= Passage shown =
On Julian, God, and Gender: A Sermon

I preached this sermon today, the feast day of the English mystic Julian of Norwich, at All Saints Chapel, Church Divinity School of the Pacific, Berkeley, CA. The Gospel text cited is John 4:23-26.

When my mom was pregnant with me, she and my dad went about the usual business of considering baby names and preparing a nursery (mine was full-on Beatrix Potter characters). And in the early 1980’s, ultrasound predictions of an infant’s sex were not as common as they are today, so it was, for them, a matter of speculation whether I would be a boy or a girl. My mom was convinced that I was going to be a girl, and my name was going to be Ashley.

My parents had an artist friend around this same time who gave them an oil painting as a baby shower gift. It features a pastoral landscape with small human figures here and there: my dad carrying a fishing pole, and my mom standing by a bassinet with a little blond baby under a pink blanket.

= Data excerpts =
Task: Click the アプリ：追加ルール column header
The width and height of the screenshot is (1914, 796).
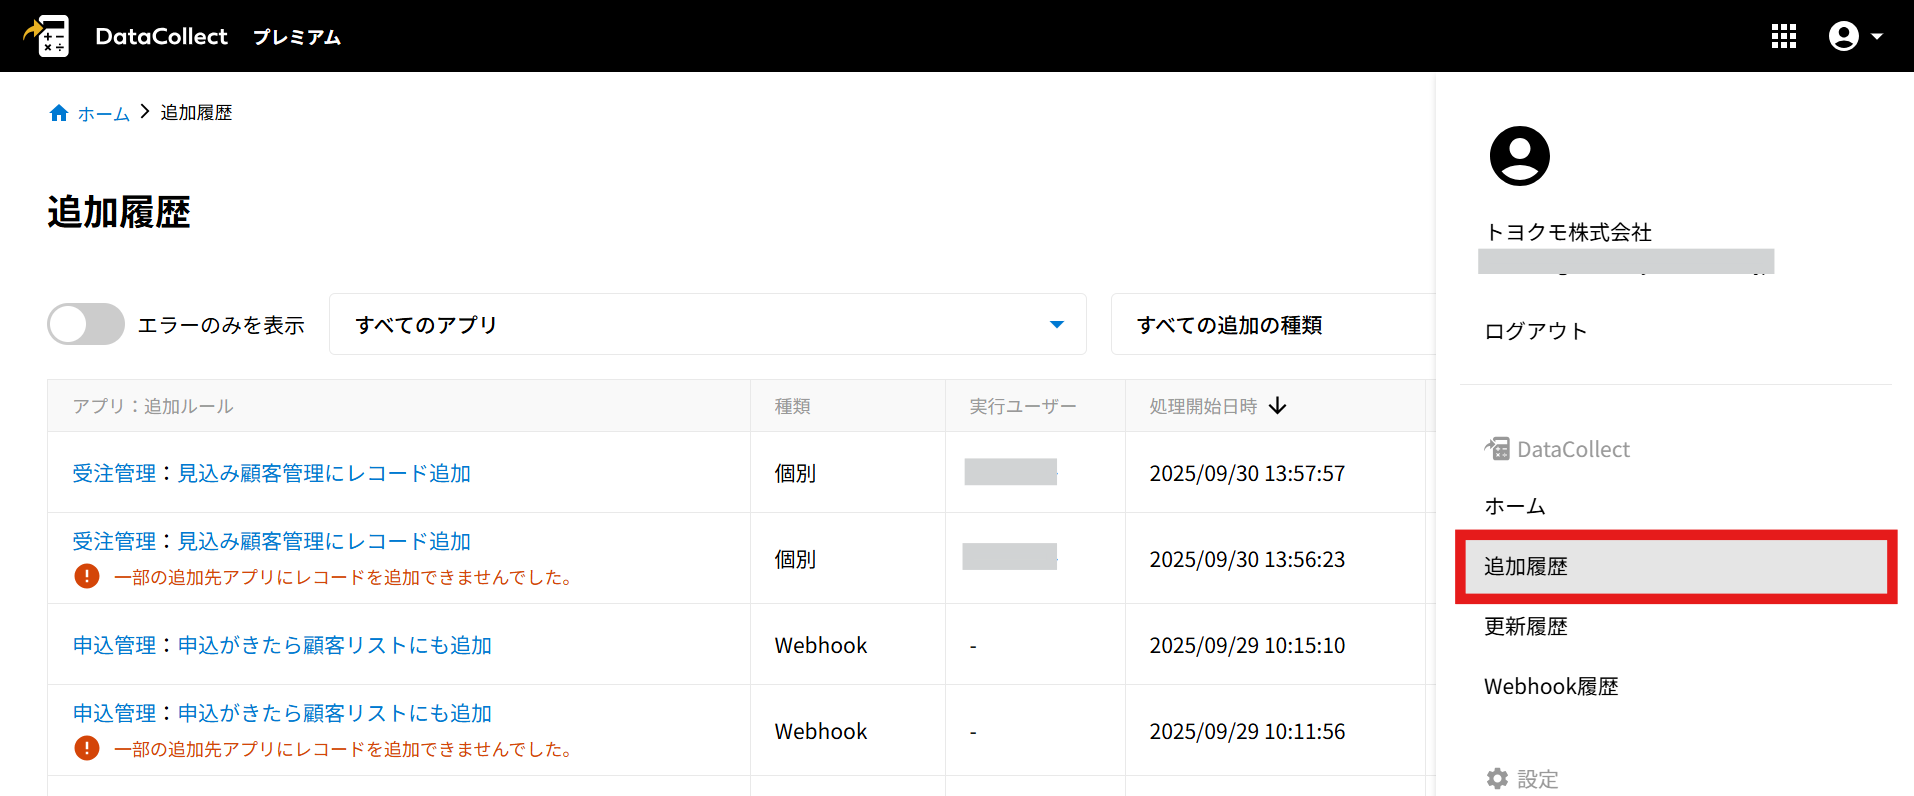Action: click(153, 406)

...

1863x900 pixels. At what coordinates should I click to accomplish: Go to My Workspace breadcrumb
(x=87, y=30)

= Work required =
Continue the sermon on Julian of Norwich, God, and gender from the point where it stops.

= Answer to this exercise =
After my birth (surprise! It’s a boy!) their friend changed the painting—brown hair, blue blanket. Now, in retrospect,could they could have kept it pink, and I’d have been perfectly happy with that! But I love that when I look closely at the painting now—it’s hanging in my room—you can still see little traces of the blond and the pink peeking through, the shadow of a different existence–a different, unrealized identity.

And I wonder about that other child who is not me—the Ashley who never arrived—and what her life would have been like, shaped by the expectations that are assigned to certain types of bodies. I am sure it would have been very, very different, and perhaps much harder in ways that I’ll never fully understand as a man.

And yet, in a way that I can’t fully explain, I still feel like I a carry a piece of Ashley inside of me; the part of my identity that doesn’t conform to some of the gender expectations that came along with that last-minute painting revision. Who we are is never quite as simple as appearances might indicate.

I tell you this story because it reminds me of the constructed nature of our identities, and especially of the ways in which our bodies and our genders and our  culturally-mediated self-understandings are always engaged in a process of becoming, from the moment we take our first breath, all the way up to our very last. Whatever labels have been assigned to us, rightly or wrongly,  and whatever identities we claim for ourselves, their meanings and significance can and will develop, both by the unfurling of our interior self-knowledge and by the changeable nature of our changing contexts. Who we are as social beings is always contingent, always being revealed ever more in its fullness. It is the journey of a lifetime, one that is never finished.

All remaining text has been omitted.